Task instructions –
Please retype, word for word, the line containing "You are a GUI" and every line after it through the end of the records, leaving out all pictures.
___ Data extracts ___
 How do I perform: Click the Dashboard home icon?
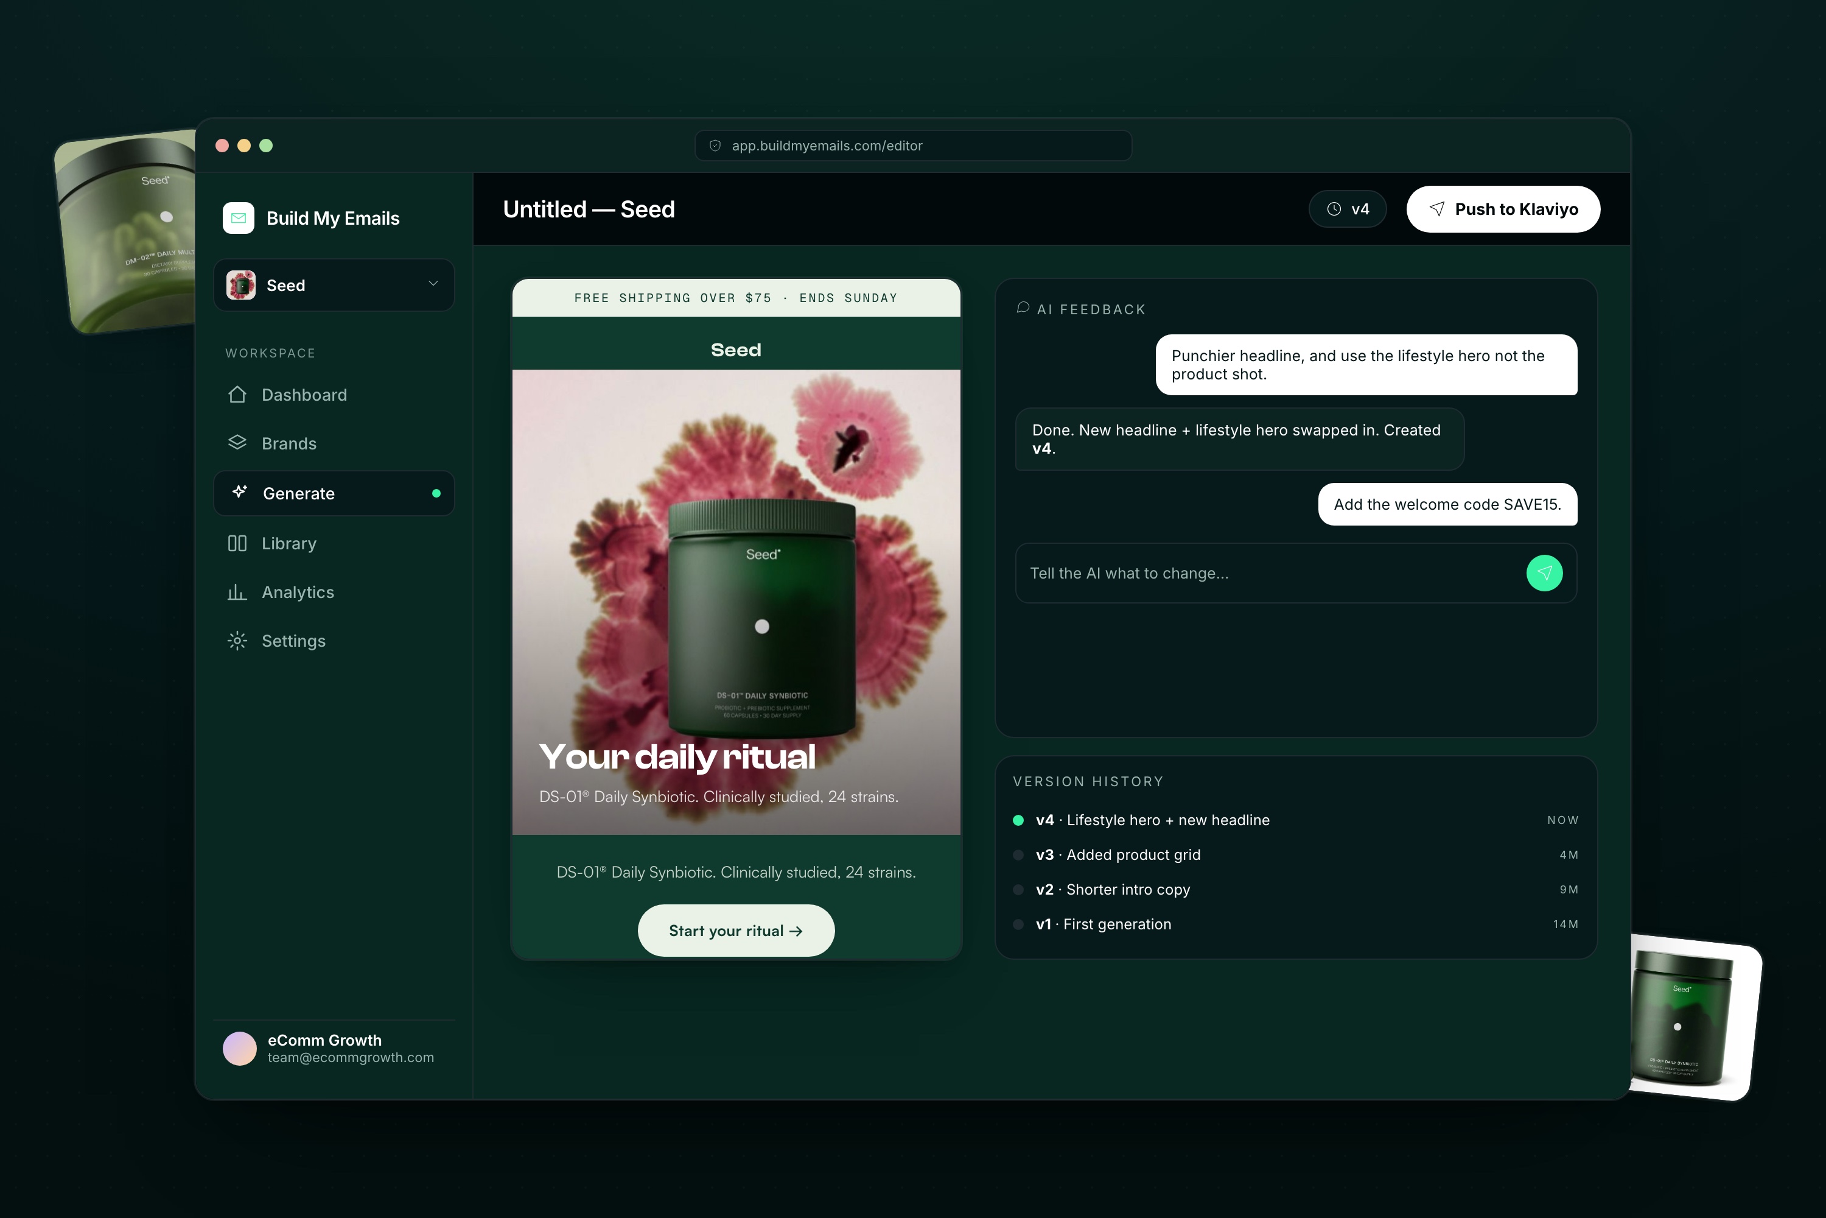coord(238,395)
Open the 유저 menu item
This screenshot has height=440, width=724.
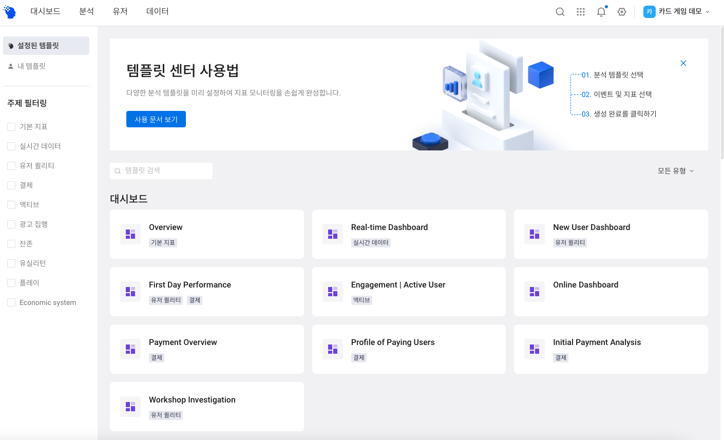click(x=120, y=11)
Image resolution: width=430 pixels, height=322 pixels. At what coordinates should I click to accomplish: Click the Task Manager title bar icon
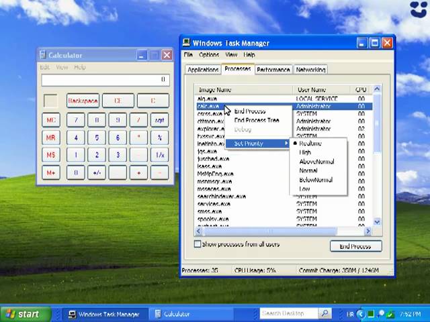[186, 43]
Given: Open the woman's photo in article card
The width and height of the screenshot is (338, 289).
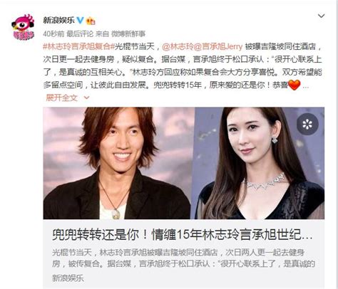Looking at the screenshot, I should point(260,163).

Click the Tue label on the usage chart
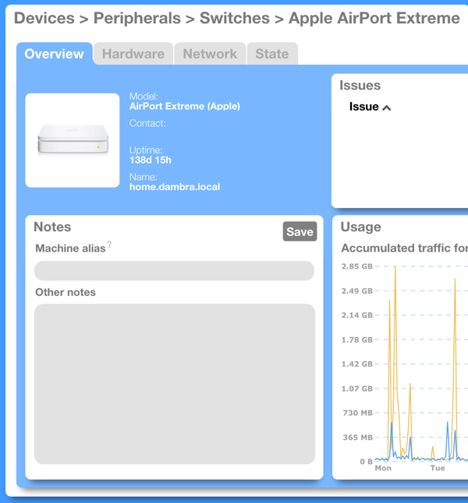click(438, 468)
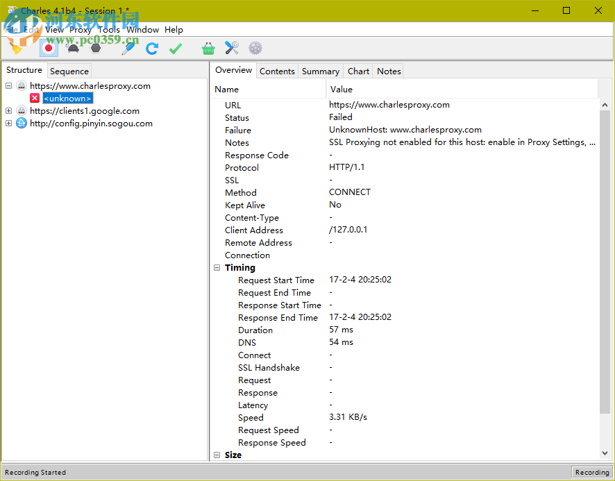Open Tools via the wrench and screwdriver icon
This screenshot has height=481, width=615.
pyautogui.click(x=230, y=48)
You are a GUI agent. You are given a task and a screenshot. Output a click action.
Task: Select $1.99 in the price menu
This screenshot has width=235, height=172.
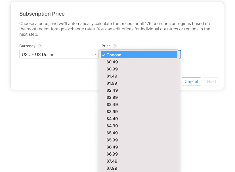[112, 83]
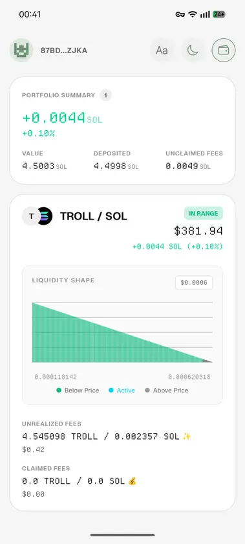245x544 pixels.
Task: Toggle the Below Price legend dot
Action: pos(59,391)
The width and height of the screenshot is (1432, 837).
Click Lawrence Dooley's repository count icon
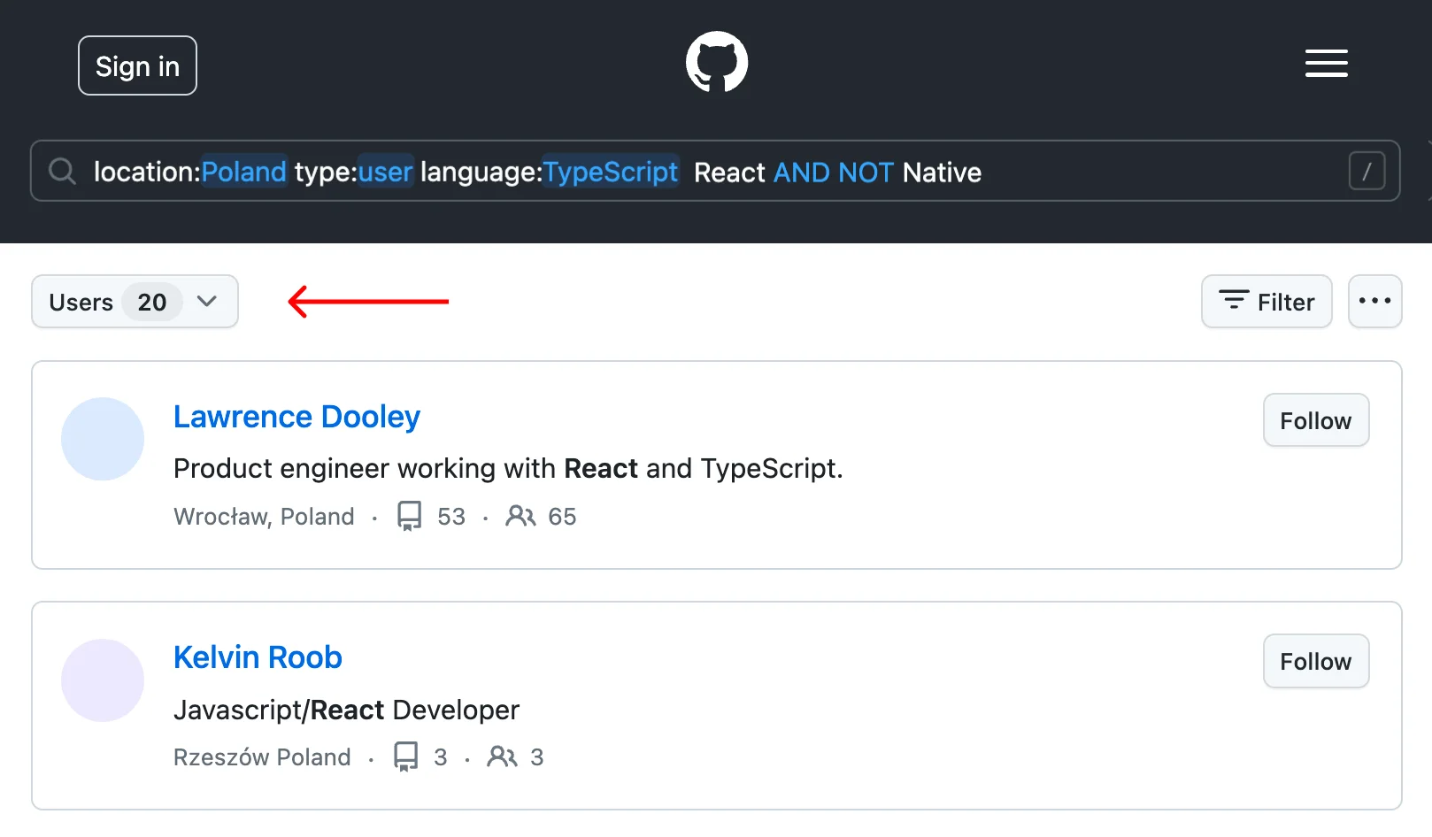click(x=409, y=516)
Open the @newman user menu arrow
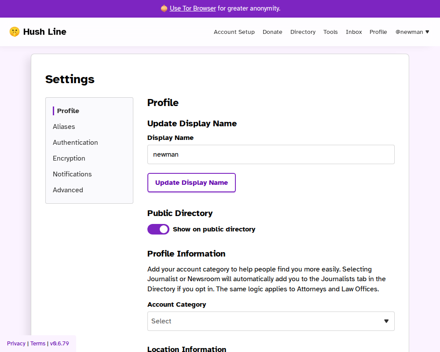This screenshot has height=352, width=440. coord(427,32)
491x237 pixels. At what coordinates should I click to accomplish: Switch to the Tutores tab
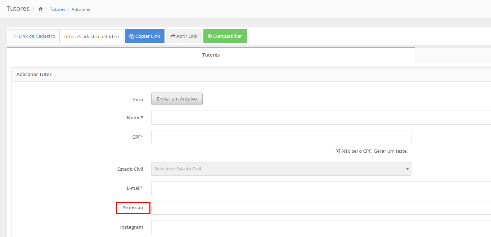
___
Answer box –
You are a GUI agent. You are given a task and a screenshot. Output a click action.
Task: Select $1.99 in the price menu
This screenshot has width=235, height=172.
[112, 83]
245x544 pixels.
Task: Toggle the Below Price legend dot
Action: pos(59,391)
The width and height of the screenshot is (1432, 837).
Click Lawrence Dooley's repository count icon
click(x=409, y=516)
Open the @newman user menu arrow
This screenshot has height=352, width=440. coord(427,32)
491x237 pixels. At what coordinates should I click to accomplish: Switch to the Tutores tab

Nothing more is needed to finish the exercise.